## WHAT IS BEING ASKED
In the records below, find each line with the word "computer" and copy it.

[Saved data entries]
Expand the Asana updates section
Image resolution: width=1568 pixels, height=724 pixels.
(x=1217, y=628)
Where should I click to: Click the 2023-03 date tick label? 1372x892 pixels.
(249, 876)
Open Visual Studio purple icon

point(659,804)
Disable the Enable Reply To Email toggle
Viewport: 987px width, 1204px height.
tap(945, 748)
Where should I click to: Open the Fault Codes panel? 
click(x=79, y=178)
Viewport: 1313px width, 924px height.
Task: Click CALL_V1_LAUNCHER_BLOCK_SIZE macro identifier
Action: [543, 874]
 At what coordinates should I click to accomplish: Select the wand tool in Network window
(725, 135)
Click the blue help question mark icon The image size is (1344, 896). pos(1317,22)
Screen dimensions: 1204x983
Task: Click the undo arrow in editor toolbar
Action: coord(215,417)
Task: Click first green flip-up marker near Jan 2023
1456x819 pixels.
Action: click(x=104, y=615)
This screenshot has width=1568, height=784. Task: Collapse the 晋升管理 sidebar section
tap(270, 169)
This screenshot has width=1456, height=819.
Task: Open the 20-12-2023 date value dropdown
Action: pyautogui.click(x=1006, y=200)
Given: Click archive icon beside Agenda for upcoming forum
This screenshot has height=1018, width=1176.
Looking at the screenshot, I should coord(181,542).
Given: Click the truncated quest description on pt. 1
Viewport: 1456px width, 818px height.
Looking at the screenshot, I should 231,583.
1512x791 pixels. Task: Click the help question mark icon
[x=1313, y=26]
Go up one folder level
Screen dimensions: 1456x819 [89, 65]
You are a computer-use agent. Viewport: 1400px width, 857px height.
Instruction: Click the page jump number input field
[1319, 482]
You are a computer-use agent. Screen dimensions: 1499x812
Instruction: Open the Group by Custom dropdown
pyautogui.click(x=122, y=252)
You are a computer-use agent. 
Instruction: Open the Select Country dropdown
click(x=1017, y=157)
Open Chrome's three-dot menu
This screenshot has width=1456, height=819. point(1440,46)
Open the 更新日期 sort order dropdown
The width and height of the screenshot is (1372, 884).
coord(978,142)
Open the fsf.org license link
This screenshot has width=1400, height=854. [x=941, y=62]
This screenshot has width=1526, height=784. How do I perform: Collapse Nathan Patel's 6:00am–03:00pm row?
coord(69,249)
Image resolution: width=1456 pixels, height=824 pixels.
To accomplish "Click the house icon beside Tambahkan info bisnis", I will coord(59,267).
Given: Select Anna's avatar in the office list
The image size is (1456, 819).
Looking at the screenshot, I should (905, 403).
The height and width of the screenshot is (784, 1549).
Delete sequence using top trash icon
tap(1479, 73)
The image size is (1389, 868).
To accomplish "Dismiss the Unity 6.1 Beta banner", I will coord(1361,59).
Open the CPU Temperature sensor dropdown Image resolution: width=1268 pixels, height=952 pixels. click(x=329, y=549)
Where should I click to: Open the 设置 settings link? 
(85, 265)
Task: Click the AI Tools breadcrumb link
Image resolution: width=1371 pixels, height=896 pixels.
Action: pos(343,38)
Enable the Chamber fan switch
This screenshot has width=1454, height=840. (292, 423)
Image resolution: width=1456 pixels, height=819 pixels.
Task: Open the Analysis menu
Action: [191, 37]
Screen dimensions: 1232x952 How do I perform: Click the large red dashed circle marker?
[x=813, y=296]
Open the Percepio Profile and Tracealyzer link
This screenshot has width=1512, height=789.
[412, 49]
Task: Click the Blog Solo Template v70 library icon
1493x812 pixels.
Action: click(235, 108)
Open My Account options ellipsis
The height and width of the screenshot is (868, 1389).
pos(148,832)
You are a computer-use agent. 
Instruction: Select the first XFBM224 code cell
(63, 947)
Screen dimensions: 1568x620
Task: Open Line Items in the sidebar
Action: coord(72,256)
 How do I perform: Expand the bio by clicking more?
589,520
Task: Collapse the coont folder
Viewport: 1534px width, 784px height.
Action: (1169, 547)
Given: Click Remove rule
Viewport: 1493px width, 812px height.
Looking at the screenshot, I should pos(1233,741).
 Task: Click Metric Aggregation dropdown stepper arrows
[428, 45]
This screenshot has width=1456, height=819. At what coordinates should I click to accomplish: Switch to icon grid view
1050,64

## COMPLETED TASK
You are a computer-use agent. Viewport: 1400px width, 857px height.
You are a computer-use agent. Screen dimensions: 1499x812
You are a computer-use agent. 
You are a computer-use agent. 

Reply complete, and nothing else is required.